DEAR ALIZARIN: Meeting People Practice Session #1
Taking your advice about how to meet more people, I made a point on my travels to Florida to talk to as many people as I could. First, I chatted with this woman in line in front of me. Well, she started, but I practiced by asking her if she was going home or leaving for vacation. It only took one question and then I just had to practice my attentive listening. Why can't it be this easy with men? Next, I talked to the older woman seated next to me on the plane. Her and her husband were in LA for the Rose Bowl and heading back home. I felt I did a noble job keeping up the conversation though we really didn't have much to say to each other. However, it was nice to make friends with those who might help me if the plane crashed.
Finally, hours after waking up at 5am, I arrive. I am not longer concerned with making you proud of my social progress. Instead, I am getting really annoyed with how pushy everyone is and how everyone thinks that standing with their shins to the baggage carousel will make their luggage appear more quickly. I have no desire to talk to anyone at this point. I get a spot where I can see the bags coming out on the other side of the carousel and engage in some light yoga stretching to release the tension in my neck.
"Mumble, mumble, mumble," I realize this guy is talking to me.
"Excuse me?" I say.
"We don't have much margin for erra," he repeats, pointing to the two centimeters between us and the rubber curtain that brushes away unclaimed luggage. I pause for a moment to decode the thick Boston accent. I realize he has skipped step #1 and jumped right into #2 and #3.

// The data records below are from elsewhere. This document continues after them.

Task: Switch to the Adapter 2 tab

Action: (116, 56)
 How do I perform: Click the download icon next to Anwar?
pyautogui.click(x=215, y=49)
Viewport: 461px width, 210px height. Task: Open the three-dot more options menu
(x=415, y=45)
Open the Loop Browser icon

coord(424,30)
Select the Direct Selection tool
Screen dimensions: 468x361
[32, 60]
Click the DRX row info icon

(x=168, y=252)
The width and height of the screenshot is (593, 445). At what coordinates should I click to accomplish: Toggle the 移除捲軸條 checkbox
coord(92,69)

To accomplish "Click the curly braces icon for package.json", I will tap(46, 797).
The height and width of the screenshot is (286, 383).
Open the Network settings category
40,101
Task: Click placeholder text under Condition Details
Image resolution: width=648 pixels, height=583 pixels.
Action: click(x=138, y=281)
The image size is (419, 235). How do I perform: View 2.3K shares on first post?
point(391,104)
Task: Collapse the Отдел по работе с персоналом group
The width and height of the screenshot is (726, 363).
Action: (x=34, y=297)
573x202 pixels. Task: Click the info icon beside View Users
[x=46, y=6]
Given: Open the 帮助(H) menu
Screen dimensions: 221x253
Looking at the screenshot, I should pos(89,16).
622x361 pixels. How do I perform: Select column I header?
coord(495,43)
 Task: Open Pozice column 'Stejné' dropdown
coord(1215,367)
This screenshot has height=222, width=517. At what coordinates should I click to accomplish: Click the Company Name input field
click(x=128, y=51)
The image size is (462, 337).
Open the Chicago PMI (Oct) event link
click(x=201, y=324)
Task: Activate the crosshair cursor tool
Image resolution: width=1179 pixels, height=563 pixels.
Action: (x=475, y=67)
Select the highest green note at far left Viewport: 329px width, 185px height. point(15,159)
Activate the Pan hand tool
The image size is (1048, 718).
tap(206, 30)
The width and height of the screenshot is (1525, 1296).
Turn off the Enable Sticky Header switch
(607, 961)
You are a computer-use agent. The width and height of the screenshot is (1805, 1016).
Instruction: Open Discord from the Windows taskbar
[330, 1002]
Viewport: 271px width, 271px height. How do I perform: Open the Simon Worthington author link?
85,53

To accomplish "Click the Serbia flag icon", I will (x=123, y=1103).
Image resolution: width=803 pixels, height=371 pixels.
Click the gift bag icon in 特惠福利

"Um, yeah, well, I guess you just have to wait for it come around again. Thankfully, I 'm not in a rush now," I lamely answer, totally taken off guard by this master of the 4 Simple Steps to Meeting People.
We discussed baggage pick-up woes and the commonness of the big black bag, ways to make a generic black bag stand out from the crowd. I longingly told of my bright blue suitcase, left home for this trip. He was as adept at #4 (listening) as #2 and #3.
Fulfilling his own prophesy, he misses his bag the first time around. Though, I didn't see much of an attempt to grab it. I spy my bag emerge. I have a red ribbon tied on mine. "Ah, smart," he says. He gets his bag and doesn't move. Then, he wait so he can get my bag off the carousel for me.
We started to make our way through the crowds still craning for a glimpse of their luggage. Not wanting to let him have the upperhand on the 4 Simple Steps. I stopped, turned and thanked him, adding, for dramatic flair, "In all my years of travel no one ever offered to help get my bag off the carousel for me." He modestly shrugged and we continued weaving through the crowd. Of course, this once, my mother was very prompt and right outside the door. As I sat in the car, I knew you would be as proud of my conversation adventures as I was satisfied that chivalry is not completely dead.